DIRECTIONS FOR THIS TASK: Reproduce the data in full, exactly.

TASK DATA:
########
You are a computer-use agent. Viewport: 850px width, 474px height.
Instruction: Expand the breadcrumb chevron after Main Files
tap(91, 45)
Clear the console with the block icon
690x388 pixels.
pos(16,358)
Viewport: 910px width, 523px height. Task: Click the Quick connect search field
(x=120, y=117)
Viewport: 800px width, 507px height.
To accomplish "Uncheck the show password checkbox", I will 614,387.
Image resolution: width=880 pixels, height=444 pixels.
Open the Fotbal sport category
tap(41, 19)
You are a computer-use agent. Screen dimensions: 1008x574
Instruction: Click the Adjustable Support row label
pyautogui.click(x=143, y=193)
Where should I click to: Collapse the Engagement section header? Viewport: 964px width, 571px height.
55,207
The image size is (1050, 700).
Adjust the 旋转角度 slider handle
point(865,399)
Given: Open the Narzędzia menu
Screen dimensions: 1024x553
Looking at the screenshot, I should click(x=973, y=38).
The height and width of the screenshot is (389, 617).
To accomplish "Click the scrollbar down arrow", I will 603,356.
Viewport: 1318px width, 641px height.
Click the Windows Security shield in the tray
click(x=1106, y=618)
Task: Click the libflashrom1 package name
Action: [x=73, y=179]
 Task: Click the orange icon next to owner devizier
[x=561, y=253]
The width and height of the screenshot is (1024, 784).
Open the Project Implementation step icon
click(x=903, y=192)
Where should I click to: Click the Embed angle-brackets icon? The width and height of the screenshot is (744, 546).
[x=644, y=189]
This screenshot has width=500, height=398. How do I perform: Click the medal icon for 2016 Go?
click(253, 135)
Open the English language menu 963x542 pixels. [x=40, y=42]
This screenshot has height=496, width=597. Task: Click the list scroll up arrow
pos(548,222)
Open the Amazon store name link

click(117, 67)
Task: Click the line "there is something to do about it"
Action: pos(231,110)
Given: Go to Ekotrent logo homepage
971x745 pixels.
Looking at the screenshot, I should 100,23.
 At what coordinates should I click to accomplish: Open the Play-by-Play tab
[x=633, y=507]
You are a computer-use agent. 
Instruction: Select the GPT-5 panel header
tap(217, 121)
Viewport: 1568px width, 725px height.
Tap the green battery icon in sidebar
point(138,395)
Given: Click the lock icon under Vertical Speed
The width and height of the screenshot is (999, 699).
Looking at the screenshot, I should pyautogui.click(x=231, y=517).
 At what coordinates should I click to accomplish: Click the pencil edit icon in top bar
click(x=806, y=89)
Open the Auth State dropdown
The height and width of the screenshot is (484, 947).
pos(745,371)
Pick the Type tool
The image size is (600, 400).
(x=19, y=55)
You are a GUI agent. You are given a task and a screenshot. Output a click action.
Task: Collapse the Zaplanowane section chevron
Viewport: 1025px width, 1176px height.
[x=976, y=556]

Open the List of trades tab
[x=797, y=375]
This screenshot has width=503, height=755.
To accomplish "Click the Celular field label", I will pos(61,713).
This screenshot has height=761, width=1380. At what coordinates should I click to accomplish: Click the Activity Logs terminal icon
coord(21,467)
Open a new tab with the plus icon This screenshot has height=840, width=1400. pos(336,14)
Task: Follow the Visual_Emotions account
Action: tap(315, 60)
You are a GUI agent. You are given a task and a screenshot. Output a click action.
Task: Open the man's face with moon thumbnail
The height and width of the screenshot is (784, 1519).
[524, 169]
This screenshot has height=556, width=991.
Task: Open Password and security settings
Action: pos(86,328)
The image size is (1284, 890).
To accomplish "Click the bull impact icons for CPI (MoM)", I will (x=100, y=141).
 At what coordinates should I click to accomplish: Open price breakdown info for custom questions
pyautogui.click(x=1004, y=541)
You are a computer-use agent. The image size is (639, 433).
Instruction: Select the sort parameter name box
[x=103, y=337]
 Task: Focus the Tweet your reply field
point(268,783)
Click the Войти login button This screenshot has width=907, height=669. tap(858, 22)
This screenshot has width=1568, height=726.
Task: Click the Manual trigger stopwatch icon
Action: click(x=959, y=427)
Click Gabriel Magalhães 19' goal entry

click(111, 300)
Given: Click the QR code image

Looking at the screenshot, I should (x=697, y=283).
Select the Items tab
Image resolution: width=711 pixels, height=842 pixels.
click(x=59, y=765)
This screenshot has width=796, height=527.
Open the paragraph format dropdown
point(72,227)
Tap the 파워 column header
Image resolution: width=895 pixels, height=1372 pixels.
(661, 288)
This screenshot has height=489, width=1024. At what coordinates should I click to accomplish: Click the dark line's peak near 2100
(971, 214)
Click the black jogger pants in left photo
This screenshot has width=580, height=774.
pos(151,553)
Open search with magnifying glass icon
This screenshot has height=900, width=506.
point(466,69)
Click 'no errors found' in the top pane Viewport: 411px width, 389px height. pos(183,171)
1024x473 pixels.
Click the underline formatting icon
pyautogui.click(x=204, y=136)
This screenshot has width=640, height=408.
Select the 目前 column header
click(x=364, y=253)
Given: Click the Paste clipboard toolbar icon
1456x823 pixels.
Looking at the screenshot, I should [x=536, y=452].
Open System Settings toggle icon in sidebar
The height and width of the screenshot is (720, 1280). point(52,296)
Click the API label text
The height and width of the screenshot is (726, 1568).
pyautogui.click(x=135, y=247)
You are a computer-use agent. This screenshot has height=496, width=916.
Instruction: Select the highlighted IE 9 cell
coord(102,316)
########
RESULT:
You are a computer-use agent. Viewport: 850px width, 474px height.
Instruction: Expand the breadcrumb chevron after Main Files
tap(91, 45)
Clear the console with the block icon
690x388 pixels.
pos(16,358)
Viewport: 910px width, 523px height. Task: Click the Quick connect search field
(x=120, y=117)
Viewport: 800px width, 507px height.
To accomplish "Uncheck the show password checkbox", I will 614,387.
Image resolution: width=880 pixels, height=444 pixels.
Open the Fotbal sport category
tap(41, 19)
You are a computer-use agent. Screen dimensions: 1008x574
Instruction: Click the Adjustable Support row label
pyautogui.click(x=143, y=193)
Where should I click to: Collapse the Engagement section header? Viewport: 964px width, 571px height.
55,207
The image size is (1050, 700).
Adjust the 旋转角度 slider handle
point(865,399)
Given: Open the Narzędzia menu
Screen dimensions: 1024x553
Looking at the screenshot, I should click(x=973, y=38).
The height and width of the screenshot is (389, 617).
To accomplish "Click the scrollbar down arrow", I will 603,356.
Viewport: 1318px width, 641px height.
Click the Windows Security shield in the tray
click(x=1106, y=618)
Task: Click the libflashrom1 package name
Action: [x=73, y=179]
 Task: Click the orange icon next to owner devizier
[x=561, y=253]
The width and height of the screenshot is (1024, 784).
Open the Project Implementation step icon
click(x=903, y=192)
Where should I click to: Click the Embed angle-brackets icon? The width and height of the screenshot is (744, 546).
[x=644, y=189]
This screenshot has width=500, height=398. How do I perform: Click the medal icon for 2016 Go?
click(253, 135)
Open the English language menu 963x542 pixels. [x=40, y=42]
This screenshot has height=496, width=597. Task: Click the list scroll up arrow
pos(548,222)
Open the Amazon store name link

click(117, 67)
Task: Click the line "there is something to do about it"
Action: pos(231,110)
Given: Go to Ekotrent logo homepage
971x745 pixels.
Looking at the screenshot, I should 100,23.
 At what coordinates should I click to accomplish: Open the Play-by-Play tab
[x=633, y=507]
You are a computer-use agent. 
Instruction: Select the GPT-5 panel header
tap(217, 121)
Viewport: 1568px width, 725px height.
Tap the green battery icon in sidebar
point(138,395)
Given: Click the lock icon under Vertical Speed
The width and height of the screenshot is (999, 699).
Looking at the screenshot, I should pyautogui.click(x=231, y=517).
 At what coordinates should I click to accomplish: Click the pencil edit icon in top bar
click(x=806, y=89)
Open the Auth State dropdown
The height and width of the screenshot is (484, 947).
pos(745,371)
Pick the Type tool
The image size is (600, 400).
(x=19, y=55)
You are a GUI agent. You are given a task and a screenshot. Output a click action.
Task: Collapse the Zaplanowane section chevron
Viewport: 1025px width, 1176px height.
[x=976, y=556]

Open the List of trades tab
[x=797, y=375]
This screenshot has width=503, height=755.
To accomplish "Click the Celular field label", I will pos(61,713).
This screenshot has height=761, width=1380. At what coordinates should I click to accomplish: Click the Activity Logs terminal icon
coord(21,467)
Open a new tab with the plus icon This screenshot has height=840, width=1400. pos(336,14)
Task: Follow the Visual_Emotions account
Action: tap(315, 60)
You are a GUI agent. You are given a task and a screenshot. Output a click action.
Task: Open the man's face with moon thumbnail
The height and width of the screenshot is (784, 1519).
[524, 169]
This screenshot has height=556, width=991.
Task: Open Password and security settings
Action: pos(86,328)
The image size is (1284, 890).
To accomplish "Click the bull impact icons for CPI (MoM)", I will (x=100, y=141).
 At what coordinates should I click to accomplish: Open price breakdown info for custom questions
pyautogui.click(x=1004, y=541)
You are a computer-use agent. The image size is (639, 433).
Instruction: Select the sort parameter name box
[x=103, y=337]
 Task: Focus the Tweet your reply field
point(268,783)
Click the Войти login button This screenshot has width=907, height=669. tap(858, 22)
This screenshot has width=1568, height=726.
Task: Click the Manual trigger stopwatch icon
Action: click(x=959, y=427)
Click Gabriel Magalhães 19' goal entry

click(111, 300)
Given: Click the QR code image

Looking at the screenshot, I should (x=697, y=283).
Select the Items tab
Image resolution: width=711 pixels, height=842 pixels.
click(x=59, y=765)
This screenshot has width=796, height=527.
Open the paragraph format dropdown
point(72,227)
Tap the 파워 column header
Image resolution: width=895 pixels, height=1372 pixels.
(661, 288)
This screenshot has height=489, width=1024. At what coordinates should I click to accomplish: Click the dark line's peak near 2100
(971, 214)
Click the black jogger pants in left photo
This screenshot has width=580, height=774.
pos(151,553)
Open search with magnifying glass icon
This screenshot has height=900, width=506.
point(466,69)
Click 'no errors found' in the top pane Viewport: 411px width, 389px height. pos(183,171)
1024x473 pixels.
Click the underline formatting icon
pyautogui.click(x=204, y=136)
This screenshot has width=640, height=408.
Select the 目前 column header
click(x=364, y=253)
Given: Click the Paste clipboard toolbar icon
1456x823 pixels.
Looking at the screenshot, I should [x=536, y=452].
Open System Settings toggle icon in sidebar
The height and width of the screenshot is (720, 1280). point(52,296)
Click the API label text
The height and width of the screenshot is (726, 1568).
pyautogui.click(x=135, y=247)
You are a computer-use agent. This screenshot has height=496, width=916.
Instruction: Select the highlighted IE 9 cell
coord(102,316)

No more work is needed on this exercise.